* [O QUE FAZER]:
1) Extraia, sem alterar nada, o trecho do texto sobre o tratamento do paciente queimado que vai de "De acordo com" até "muscular e mobilidade.".
2) Responda com base no texto sobre o tratamento do paciente queimado:
(a) Em qual hospital o paciente foi atendido inicialmente?
(b) Em até quantas vezes a técnica Meek permitiu expandir a área de pele não queimada?
(c) Quanto tempo durou a internação de Kauã?
3) Prossiga com o texto sobre o tratamento do paciente queimado a partir do ponto em que ele para.

* [DOCUMENTO DE ORIGEM]:

De acordo com a Fundação Hospitalar do Estado de Minas Gerais (Fhemig), o paciente foi atendido inicialmente no Hospital Regional Antônio Dias e transferido para o João XXIII, referência no tratamento de grandes queimados. Lá, foi submetido à técnica Meek, padronizada desde abril para casos graves.
Segundo Kelly Araújo, coordenadora do Centro de Tratamento de Queimados (CTQ), a técnica permitiu expandir a pequena área de pele não queimada em até nove vezes. “Com as técnicas tradicionais, a expansão era de até quatro vezes. O Meek reduziu o número de cirurgias e acelerou a reabilitação”, explicou.
Recuperação e reabilitação
Kauã enfrentou infecções e complicações hepáticas durante os seis meses de internação. Além das cirurgias, recebeu acompanhamento fisioterapêutico para recuperar massa muscular e mobilidade.

* [Entradas de dados salvas]:
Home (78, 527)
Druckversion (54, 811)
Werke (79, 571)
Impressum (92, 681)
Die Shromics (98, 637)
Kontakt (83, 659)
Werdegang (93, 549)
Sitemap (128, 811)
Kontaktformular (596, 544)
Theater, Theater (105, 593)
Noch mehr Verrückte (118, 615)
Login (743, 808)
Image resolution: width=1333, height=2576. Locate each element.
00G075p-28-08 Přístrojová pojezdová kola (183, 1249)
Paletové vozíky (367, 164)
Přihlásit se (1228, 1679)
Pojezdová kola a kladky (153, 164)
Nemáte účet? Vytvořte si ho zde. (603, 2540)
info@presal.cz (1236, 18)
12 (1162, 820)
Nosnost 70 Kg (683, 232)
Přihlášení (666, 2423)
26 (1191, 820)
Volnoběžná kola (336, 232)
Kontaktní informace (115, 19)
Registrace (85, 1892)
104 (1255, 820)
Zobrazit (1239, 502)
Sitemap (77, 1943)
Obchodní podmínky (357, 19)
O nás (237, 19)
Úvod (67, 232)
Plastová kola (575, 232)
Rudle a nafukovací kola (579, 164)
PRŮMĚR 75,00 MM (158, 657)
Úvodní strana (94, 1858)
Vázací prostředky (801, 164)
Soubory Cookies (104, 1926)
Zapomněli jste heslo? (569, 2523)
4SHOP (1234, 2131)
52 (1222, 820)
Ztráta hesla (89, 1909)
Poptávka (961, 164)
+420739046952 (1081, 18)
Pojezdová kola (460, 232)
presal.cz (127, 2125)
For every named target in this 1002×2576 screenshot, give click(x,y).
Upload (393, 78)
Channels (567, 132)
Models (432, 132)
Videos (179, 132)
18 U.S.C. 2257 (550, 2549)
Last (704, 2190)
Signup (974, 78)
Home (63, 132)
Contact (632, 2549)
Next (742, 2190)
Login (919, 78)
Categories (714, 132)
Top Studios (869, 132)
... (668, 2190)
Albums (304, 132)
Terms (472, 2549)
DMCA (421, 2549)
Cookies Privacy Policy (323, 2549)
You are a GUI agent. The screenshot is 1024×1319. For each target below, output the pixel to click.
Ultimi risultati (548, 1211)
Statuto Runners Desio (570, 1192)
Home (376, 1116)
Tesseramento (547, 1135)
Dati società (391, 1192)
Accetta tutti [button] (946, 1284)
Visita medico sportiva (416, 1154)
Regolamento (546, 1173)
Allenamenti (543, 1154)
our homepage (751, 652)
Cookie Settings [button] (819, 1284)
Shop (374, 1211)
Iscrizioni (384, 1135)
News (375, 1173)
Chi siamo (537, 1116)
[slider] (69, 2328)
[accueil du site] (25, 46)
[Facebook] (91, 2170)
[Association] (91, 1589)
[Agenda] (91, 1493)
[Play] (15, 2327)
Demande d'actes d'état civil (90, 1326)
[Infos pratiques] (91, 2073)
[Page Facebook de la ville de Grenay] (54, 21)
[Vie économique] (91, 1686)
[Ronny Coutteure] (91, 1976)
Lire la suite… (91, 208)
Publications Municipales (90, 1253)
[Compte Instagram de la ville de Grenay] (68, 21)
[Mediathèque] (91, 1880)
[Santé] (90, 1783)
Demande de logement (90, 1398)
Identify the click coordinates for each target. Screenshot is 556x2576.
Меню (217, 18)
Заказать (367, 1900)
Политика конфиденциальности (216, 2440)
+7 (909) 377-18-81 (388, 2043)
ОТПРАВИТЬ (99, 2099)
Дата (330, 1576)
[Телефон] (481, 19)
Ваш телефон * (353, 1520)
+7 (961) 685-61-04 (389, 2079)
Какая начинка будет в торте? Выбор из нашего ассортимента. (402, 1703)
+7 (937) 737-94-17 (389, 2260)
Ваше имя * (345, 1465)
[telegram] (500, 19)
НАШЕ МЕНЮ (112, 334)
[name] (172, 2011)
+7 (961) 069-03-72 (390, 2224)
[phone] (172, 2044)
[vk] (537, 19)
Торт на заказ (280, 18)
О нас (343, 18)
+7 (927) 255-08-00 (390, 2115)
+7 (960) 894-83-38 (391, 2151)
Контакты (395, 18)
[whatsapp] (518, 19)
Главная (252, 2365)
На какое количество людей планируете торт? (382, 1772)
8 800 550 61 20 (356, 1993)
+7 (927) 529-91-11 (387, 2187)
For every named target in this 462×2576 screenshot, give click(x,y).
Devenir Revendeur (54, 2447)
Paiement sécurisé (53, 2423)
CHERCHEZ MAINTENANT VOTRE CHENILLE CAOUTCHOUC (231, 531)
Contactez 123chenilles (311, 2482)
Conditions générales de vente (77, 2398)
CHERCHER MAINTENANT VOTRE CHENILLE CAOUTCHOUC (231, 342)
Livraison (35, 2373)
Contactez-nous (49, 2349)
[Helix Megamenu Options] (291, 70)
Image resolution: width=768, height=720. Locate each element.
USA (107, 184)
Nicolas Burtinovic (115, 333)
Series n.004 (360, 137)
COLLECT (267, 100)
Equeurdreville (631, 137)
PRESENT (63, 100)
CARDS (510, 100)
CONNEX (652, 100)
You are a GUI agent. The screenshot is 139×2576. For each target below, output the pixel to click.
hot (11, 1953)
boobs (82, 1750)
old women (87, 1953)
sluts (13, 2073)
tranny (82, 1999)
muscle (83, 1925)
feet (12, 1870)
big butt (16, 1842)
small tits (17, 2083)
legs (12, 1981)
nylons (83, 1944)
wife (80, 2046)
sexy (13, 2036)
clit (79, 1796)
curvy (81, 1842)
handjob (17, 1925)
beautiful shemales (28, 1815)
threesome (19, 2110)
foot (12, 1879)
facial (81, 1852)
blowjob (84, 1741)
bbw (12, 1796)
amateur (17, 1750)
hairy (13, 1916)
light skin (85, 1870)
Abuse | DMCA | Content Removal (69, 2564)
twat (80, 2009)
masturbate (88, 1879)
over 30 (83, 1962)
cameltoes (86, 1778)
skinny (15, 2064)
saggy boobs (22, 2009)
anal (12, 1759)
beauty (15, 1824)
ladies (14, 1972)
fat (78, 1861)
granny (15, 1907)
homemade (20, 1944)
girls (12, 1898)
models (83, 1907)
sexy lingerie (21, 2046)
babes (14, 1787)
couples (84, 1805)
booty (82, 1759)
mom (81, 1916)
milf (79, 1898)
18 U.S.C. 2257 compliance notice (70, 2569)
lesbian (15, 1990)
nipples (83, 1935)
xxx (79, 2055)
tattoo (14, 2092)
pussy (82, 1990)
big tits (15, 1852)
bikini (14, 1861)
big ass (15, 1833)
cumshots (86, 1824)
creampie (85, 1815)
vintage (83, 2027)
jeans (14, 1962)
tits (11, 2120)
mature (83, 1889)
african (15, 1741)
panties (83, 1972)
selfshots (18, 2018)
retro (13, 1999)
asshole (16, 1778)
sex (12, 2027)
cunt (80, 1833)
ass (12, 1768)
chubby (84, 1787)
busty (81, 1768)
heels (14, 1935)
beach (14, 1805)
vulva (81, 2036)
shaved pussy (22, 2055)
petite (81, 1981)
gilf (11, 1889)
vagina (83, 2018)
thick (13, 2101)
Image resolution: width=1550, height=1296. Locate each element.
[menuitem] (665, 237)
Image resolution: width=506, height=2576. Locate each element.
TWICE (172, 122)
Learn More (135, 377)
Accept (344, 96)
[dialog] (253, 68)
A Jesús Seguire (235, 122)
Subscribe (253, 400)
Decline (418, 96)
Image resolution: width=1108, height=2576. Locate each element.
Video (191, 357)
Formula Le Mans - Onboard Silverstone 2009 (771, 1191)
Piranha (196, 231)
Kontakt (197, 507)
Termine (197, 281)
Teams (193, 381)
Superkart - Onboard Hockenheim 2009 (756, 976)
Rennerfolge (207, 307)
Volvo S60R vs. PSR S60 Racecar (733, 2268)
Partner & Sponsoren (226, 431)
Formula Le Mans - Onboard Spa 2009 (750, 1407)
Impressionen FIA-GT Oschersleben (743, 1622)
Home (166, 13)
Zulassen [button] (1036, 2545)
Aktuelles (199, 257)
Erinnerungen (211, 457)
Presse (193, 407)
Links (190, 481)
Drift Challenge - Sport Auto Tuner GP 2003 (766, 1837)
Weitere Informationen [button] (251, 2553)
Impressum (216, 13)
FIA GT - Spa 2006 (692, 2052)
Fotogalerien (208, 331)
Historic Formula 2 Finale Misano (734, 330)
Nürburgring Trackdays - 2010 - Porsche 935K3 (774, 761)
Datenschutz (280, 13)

* [RESPOSTAS ÀS TAREFAS]:
1)
De acordo com a Fundação Hospitalar do Estado de Minas Gerais (Fhemig), o paciente foi atendido inicialmente no Hospital Regional Antônio Dias e transferido para o João XXIII, referência no tratamento de grandes queimados. Lá, foi submetido à técnica Meek, padronizada desde abril para casos graves.
Segundo Kelly Araújo, coordenadora do Centro de Tratamento de Queimados (CTQ), a técnica permitiu expandir a pequena área de pele não queimada em até nove vezes. “Com as técnicas tradicionais, a expansão era de até quatro vezes. O Meek reduziu o número de cirurgias e acelerou a reabilitação”, explicou.
Recuperação e reabilitação
Kauã enfrentou infecções e complicações hepáticas durante os seis meses de internação. Além das cirurgias, recebeu acompanhamento fisioterapêutico para recuperar massa muscular e mobilidade.

2)
(a) No Hospital Regional Antônio Dias.
(b) Em até nove vezes.
(c) Seis meses.

3)
O fisioterapeuta João Paulo Brito destacou a evolução do paciente. “Trabalhamos controle de tronco, equilíbrio e força. Quando ele viu o sol pela primeira vez, foi um momento simbólico”, afirmou.
A técnica Meek foi decisiva no tratamento. O equipamento corta a pele em pequenos pedaços, fixados em curativos expansíveis. O Hospital João XXIII foi o primeiro do país a padronizar o método.